An example: cutting a RZZGate

As a basic and explicit example, let us consider the decomposition of a cut RZZGate.

As shown in [2], a quantum circuit which implements an RZZGate can be simulated by performing six subexperiments where the RZZGate in the original circuit has been replaced with only local (single-qubit) operations [the \(\mathcal{F}_i\)‘s in Eq. (1)]. The result is then reconstructed by combining the subexperiment results with certain coefficients [the \(a_i\)‘s in Eq. (1)], which can be either positive or negative. Given the \(\theta\) parameter of the RZZGate, the six subexperiments are as follows:

  1. With coefficient \(a_1 = \cos^2 (\theta/2)\), do nothing (\(I \otimes I\), where \(I\) is the identity operation on a single qubit).

  2. With coefficient \(a_2 = \sin^2 (\theta/2)\), perform a ZGate on each qubit (\(Z \otimes Z\)).

  3. With coefficient \(a_3 = -\sin(\theta)/2\), perform a projective measurement in the Z basis on the first qubit and an SGate gate on the second qubit (denote this as \(M_z \otimes S\)). If the result of the measurement is 1, flip the sign of that outcome’s contribution during reconstruction.

  4. With coefficient \(a_4 = \sin(\theta)/2\), perform a projective measurement in the Z basis on the first qubit and an SdgGate gate on the second qubit (denote this as \(M_z \otimes S^\dagger\)). If the result of the measurement is 1, flip the sign of that outcome’s contribution during reconstruction.

  5. Same as term 3 (\(a_5 = a_3\)), but swap the qubits (\(S \otimes M_z\)).

  6. Same as term 4 (\(a_6 = a_4\)), but swap the qubits (\(S^\dagger \otimes M_z\)).

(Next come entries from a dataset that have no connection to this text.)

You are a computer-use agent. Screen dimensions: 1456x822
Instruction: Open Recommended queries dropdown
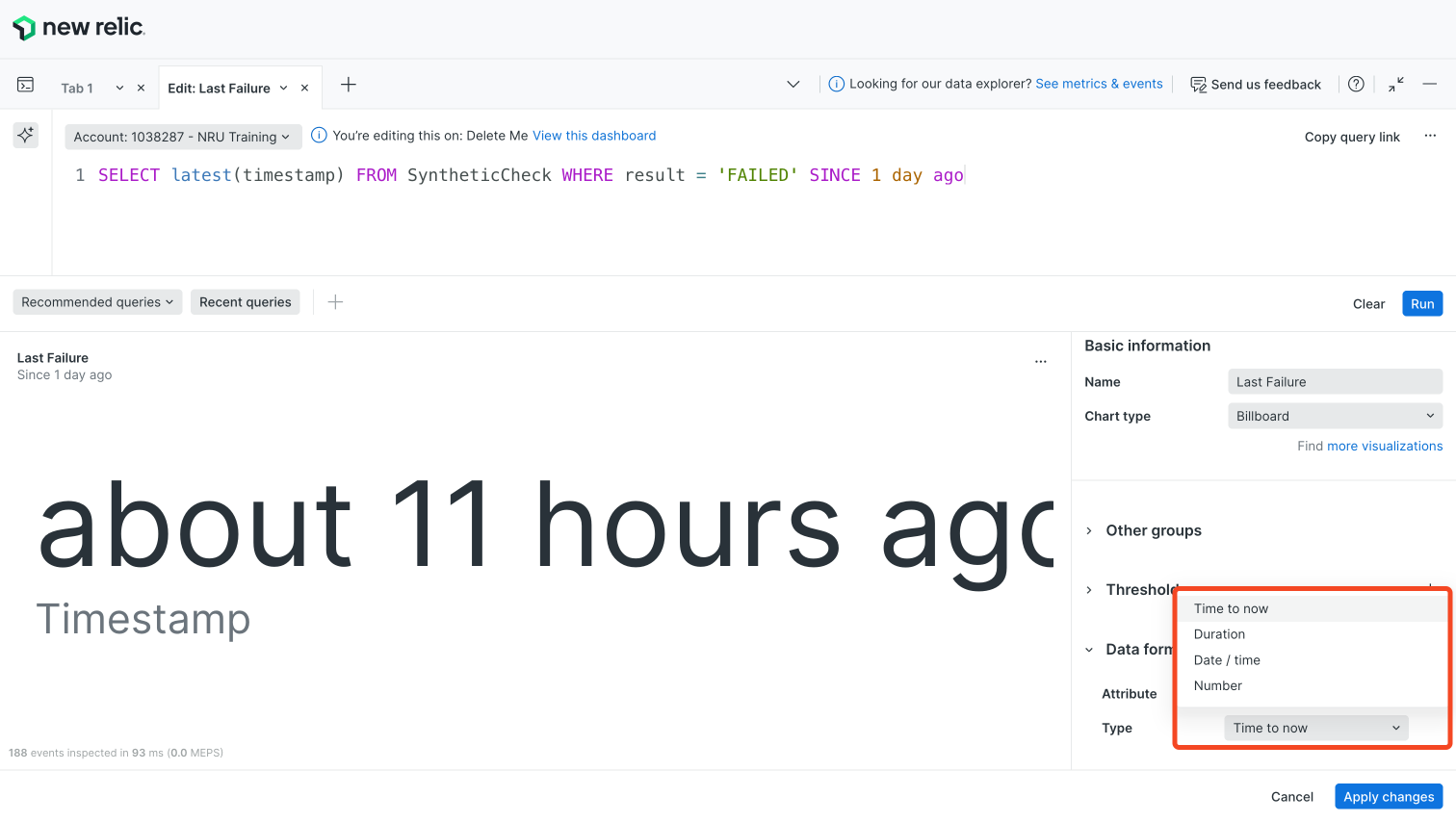tap(97, 302)
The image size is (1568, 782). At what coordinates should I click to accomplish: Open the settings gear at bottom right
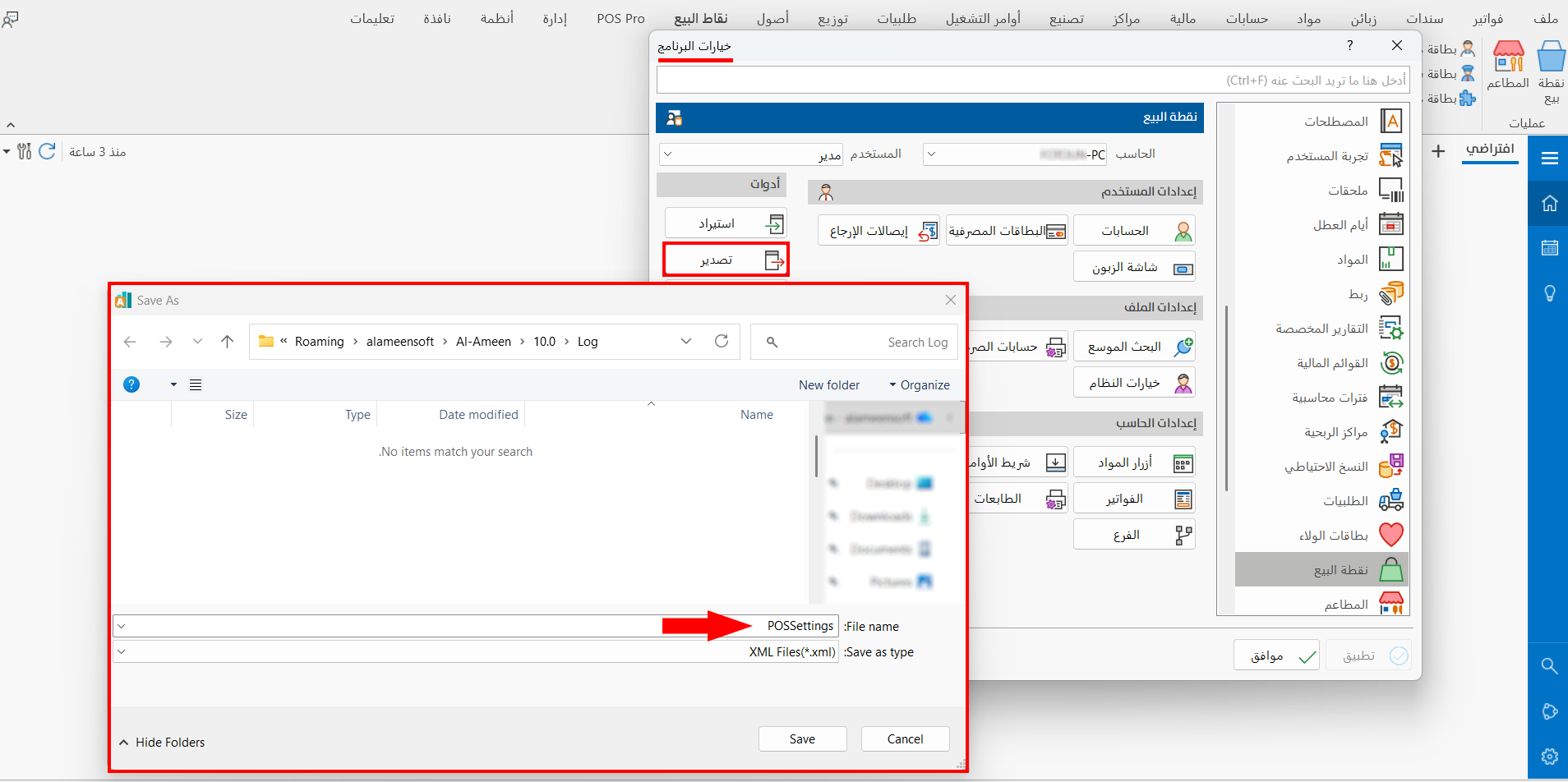(1550, 757)
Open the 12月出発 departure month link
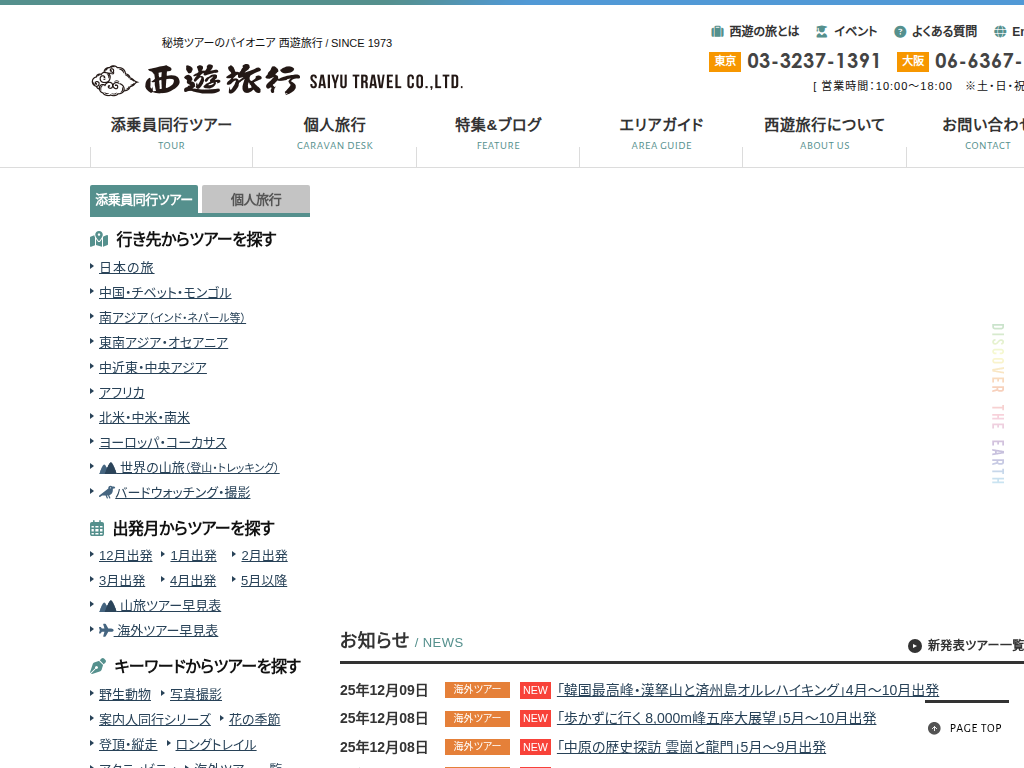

Equation (1) for RZZGate can thus be written as a sum of the six terms listed above. The following plot shows the magnitude of each coeffient (negative coefficients are in orange) as a function of \(\theta\). The square root of the optimal sampling overhead, denoted by \(\gamma\), is given by the sum of the absolute coefficients.

(Source code)

../_images/index-1.svg

Let’s consider some special points in this plot:

  • When \(\theta = 0\), the gate has no effect, and the sampling overhead is 1. (Because the overhead is multiplicative, this is equivalent to there being no overhead.)

  • When \(\theta = \pi\), the gate is equivalent to \(Z \otimes Z\) up to a global phase, and the sampling overhead is again 1.

  • The maximum sampling overhead of \(3^2 = 9\) is reached at a ZZ Rotation of \(\theta=\pi/2\). We call this point the CXGate family because this rotation is equivalent to a CXGate up to (single-qubit) local unitary operations. This point is also equivalent, up to local unitary operations, to CZGate, CYGate, CHGate, and ECRGate.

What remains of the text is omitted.